Saat digerebek oleh warga, sang laki-laki sempat melarikan diri sejauh 100 meter dari rumah tempat dia melakukan hubungan badan. Cipto langsung dihajar oleh warga setempat karena dianggap membawa aib. Nasib ayah dua anak tersebut sedikit beruntung karena pihak kepolisian datang untuk melerai warga yang sedang emosi tersebut.
Menurut keterangan salah seorang warga Desa Aengbaja Raja, Syaiful, hubungan keduanya sebenarnya sudah diketahui lama oleh warga setempat. Tapi selama ini warga diam saja karena tidak cukup bukti.
Rupanya, pada Rabu (18/3/2009) dini hari, Cipto datang ke rumah Yatik. Kesempata inilah membuat warga rama-ramai menghajar massa. "Pasangan selingkuh itu sempat dihajar warga.
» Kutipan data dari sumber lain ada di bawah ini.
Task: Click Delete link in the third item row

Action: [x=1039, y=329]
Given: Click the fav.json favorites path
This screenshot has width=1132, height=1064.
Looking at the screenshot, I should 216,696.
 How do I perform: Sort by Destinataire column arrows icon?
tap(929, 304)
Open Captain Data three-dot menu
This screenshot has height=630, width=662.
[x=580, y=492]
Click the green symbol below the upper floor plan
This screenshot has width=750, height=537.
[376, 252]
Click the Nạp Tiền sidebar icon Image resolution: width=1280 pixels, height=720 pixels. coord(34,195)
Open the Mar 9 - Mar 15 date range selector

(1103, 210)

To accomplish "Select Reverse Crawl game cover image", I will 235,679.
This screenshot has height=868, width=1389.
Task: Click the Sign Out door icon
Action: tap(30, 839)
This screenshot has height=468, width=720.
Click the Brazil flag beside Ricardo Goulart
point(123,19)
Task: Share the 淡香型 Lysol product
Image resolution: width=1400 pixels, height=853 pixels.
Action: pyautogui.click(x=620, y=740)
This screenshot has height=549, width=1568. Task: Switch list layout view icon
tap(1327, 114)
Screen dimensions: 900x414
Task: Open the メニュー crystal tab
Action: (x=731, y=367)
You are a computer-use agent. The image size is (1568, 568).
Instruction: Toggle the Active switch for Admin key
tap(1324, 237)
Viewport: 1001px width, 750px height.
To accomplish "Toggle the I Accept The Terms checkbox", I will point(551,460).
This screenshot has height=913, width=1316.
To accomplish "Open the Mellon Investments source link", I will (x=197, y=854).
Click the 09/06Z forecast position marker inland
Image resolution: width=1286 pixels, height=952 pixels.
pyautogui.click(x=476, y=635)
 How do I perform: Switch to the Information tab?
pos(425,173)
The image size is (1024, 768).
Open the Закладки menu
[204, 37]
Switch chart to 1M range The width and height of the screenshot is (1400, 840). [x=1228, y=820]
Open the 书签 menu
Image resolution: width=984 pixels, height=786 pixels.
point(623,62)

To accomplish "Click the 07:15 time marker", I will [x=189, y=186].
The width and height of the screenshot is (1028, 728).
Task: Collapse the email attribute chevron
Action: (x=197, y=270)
Yang laki-lakinya babak belur," ungkap Syaiful.
Saat ini keduanya dibawa ke Polsek Bluto untuk dimintai keterangan terkait kisah cinta keduanya. Keduanya dibawa ke kantor polisi untuk menghindari hal-hal yang tidak diinginkan.
"Keduanya kita mintai keterangan, Sutrisno pada detiksurabaya.com di kantornya, Jalan Raya Sumenep-Pamekasan.